Maringá libera obras públicas como forma de pagamento em leilões de terrenos municipais

A administração municipal de Maringá oficializou a Lei nº 12.221/2026, publicada no Diário Oficial em 17 de julho, que abre nova possibilidade de negociação imobiliária envolvendo terrenos do Executivo. O dispositivo legal modifica as regras do Programa de Desenvolvimento Econômico de Maringá (Prodem), ampliando as modalidades de pagamento disponíveis para empresas interessadas em adquirir imóveis públicos por meio de leilão.

Até a aprovação da lei, os arrematantes de terrenos tinham apenas duas opções de desembolso: pagamento à vista ou parcelamento em até 36 vezes. A partir de agora, existe um terceiro caminho: a realização de obras de interesse público e o empréstimo de máquinas e equipamentos ao município funcionam como moeda de troca para reduzir ou eliminar o valor monetário da transação imobiliária.

Conforme informações do diretor de Desenvolvimento Econômico, Jean Fernandes, a Prefeitura estabelecerá tabelas de referência para o custo-hora de máquinas e equipamentos utilizados nessa modalidade. A municipalidade também realizará avaliações internas para definir quais tipos de projetos se adequam ao modelo. Os Termos de Referência e especificações técnicas serão elaborados conforme as demandas identificadas, seguindo procedimentos similares aos de uma licitação convencional, porém com trâmites mais ágeis.

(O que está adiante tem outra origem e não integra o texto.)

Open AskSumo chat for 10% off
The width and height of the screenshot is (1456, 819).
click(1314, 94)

O modelo maringaense encontra inspiração na experiência de Betim, Minas Gerais, cidade que mantém lei equivalente há mais de uma década. Segundo o diretor, a municipalidade mineira conquistou resultados significativos com essa estratégia: construção de mais de 10 escolas, mais de 10 unidades básicas de saúde, praças, reformas diversas e até desenvolvimento de parques industriais, tudo viabilizado mediante doações de terrenos em troca de infraestrutura pública. Fernandes destaca que essa metodologia acelerou a entrega de obras comparativamente ao tempo que levaria se a Prefeitura utilizasse exclusivamente processos licitatórios tradicionais.

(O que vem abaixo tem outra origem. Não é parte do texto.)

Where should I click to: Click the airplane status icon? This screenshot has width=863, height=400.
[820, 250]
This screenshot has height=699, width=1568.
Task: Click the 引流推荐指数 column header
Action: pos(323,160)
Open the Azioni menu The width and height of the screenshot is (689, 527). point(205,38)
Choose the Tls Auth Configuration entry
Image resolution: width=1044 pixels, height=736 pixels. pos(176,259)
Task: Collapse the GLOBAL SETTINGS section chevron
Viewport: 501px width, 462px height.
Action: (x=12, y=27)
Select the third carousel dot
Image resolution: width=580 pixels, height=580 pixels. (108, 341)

Maringá já possui terrenos identificados para possível oferta sob essa nova sistemática, de acordo com a administração municipal. Contudo, a abertura de editais específicos e a definição de projetos que serão contemplados permanece em fase de análise interna. A gestão municipal enquadra essa iniciativa como medida de desburocratização voltada ao fomento do desenvolvimento econômico local.